Cole drew the obvious conclusion. “An employee?”
“Possibly. It could also have been a woman, since Travis isn’t certain what he saw. Or it could have been an illusion, a trick of the lights going on, and when Travis realized a file cabinet was unlocked, he jumped to conclusions. As I said earlier, he’s jumpy. I’ve dusted the file cabinet and desk for fingerprints, and I’m running a check on them right now. I’ll follow up on this license number as soon as I get upstairs, but it may take a day or two to get a make on it.”
He started for the door and stopped when Cole said irritably, “Why a day or two? Why not an hour or two?” Murray’s slight, uneasy hesitation had already set off warning bells in Cole’s brain before the security chief answered. “You and Travis spotted the Ford and Chevrolet without much trouble. In both cases, the cars were parked down the street from your homes, but pretty much in plain view, right?”
“Right.?
?
“Unfortunately,” he said with an apologetic sigh, “that sort of amazingly clumsy technique is usually limited to law enforcement officials—either state or local. They always seem to think they’re invisible.”
Cole’s brows snapped together over eyes like shards of ice. “Are you telling me,” he enunciated in a low, incensed voice, “that the police are tailing us?”
“That’s my hunch. I’ll confirm it as soon as I can check this out.”
When he left, Cole made three phone calls in rapid succession. The first was to a car-rental agency, who promised to deliver a plain, four-door sedan to his office by noon.
The second call was to a private, unlisted phone number in Fairfax, Virginia, belonging to a senior member of the United States Senate who had the ear of the president, a seat on the Appropriations Committee, and a great deal of political clout. He had also received three hundred thousand dollars in campaign contributions from a fund-raiser held by Cole Harrison and was hoping for another such event before the next election.
According to his wife, Edna, Senator Samuel Byers was attending a meeting of the Appropriations Committee that morning. Cole left word with her, but he had to wait until she finished exclaiming over how much she loved Foster’s Beautiful Living magazine and had extracted a promise from him to bring Diana to Fairfax for their annual Christmas party.
His next call was to a number that only Cole knew existed. He drummed his fingers impatiently on the desk, and when Willard Bretling answered, Cole said simply, “I’ll be there tonight at six.”

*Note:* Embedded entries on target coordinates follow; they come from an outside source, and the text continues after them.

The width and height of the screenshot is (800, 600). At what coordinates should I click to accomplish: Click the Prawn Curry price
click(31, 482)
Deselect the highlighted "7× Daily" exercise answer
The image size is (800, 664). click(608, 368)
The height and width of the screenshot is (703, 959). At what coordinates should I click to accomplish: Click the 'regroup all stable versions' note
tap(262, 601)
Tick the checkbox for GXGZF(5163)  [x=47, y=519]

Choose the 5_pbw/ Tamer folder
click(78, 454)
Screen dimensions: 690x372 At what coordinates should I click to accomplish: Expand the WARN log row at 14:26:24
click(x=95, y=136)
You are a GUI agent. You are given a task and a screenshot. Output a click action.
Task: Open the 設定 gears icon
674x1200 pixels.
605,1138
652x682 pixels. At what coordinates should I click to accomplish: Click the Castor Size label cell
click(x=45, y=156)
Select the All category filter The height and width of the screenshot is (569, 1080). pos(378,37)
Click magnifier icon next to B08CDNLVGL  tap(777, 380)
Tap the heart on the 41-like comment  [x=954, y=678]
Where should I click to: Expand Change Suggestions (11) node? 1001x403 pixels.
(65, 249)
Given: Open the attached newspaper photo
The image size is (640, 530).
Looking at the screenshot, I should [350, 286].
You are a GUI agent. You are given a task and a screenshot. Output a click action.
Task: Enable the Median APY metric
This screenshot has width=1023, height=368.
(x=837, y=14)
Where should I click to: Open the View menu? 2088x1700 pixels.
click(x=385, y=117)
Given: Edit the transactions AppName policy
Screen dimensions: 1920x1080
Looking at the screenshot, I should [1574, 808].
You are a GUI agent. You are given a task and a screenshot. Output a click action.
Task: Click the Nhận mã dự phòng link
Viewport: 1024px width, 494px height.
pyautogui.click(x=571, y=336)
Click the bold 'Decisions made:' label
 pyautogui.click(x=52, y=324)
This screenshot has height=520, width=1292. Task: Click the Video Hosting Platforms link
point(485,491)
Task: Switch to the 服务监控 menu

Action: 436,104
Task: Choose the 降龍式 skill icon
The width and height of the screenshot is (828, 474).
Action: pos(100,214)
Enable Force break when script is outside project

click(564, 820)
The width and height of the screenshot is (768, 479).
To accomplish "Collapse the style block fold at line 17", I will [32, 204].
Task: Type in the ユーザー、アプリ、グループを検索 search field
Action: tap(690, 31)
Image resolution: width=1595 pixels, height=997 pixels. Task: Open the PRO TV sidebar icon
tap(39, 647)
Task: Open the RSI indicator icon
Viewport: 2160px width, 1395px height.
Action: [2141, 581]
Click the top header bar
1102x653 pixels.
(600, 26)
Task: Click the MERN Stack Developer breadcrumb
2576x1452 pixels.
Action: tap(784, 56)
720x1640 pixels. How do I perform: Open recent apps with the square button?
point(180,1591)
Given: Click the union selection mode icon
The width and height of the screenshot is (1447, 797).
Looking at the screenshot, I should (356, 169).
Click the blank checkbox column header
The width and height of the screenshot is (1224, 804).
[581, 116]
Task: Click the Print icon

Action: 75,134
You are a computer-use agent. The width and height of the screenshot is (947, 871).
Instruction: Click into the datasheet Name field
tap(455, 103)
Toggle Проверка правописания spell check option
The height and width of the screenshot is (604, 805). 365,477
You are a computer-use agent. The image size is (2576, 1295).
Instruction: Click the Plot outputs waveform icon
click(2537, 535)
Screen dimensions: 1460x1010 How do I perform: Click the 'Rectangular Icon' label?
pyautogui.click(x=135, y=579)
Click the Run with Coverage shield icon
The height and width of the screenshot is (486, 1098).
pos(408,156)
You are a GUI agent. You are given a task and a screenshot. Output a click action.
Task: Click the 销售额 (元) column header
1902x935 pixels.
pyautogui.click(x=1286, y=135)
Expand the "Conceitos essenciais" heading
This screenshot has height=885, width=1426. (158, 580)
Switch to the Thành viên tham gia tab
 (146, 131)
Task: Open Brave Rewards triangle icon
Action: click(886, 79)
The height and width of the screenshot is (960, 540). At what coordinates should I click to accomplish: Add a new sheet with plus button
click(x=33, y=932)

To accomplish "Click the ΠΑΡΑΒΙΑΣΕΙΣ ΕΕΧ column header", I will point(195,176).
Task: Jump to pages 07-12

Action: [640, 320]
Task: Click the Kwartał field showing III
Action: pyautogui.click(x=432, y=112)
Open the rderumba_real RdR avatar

“Who is this, please?” Bretling asked, his voice distracted and scratchy from lack of use.
“Who the hell do you think it is?” Cole snapped.
“Oh, of course, I am sorry. I have been playing with our toy all night,” the seventy-year-old said in a gleeful voice.
Senator Byers called on Cole’s direct line at four o’clock, just after Cole hung up from Diana. “I’m sorry to hear about your trouble, Cole,” Sam said, and he sounded sincere. “I’m sure it will all blow over in a week or two.”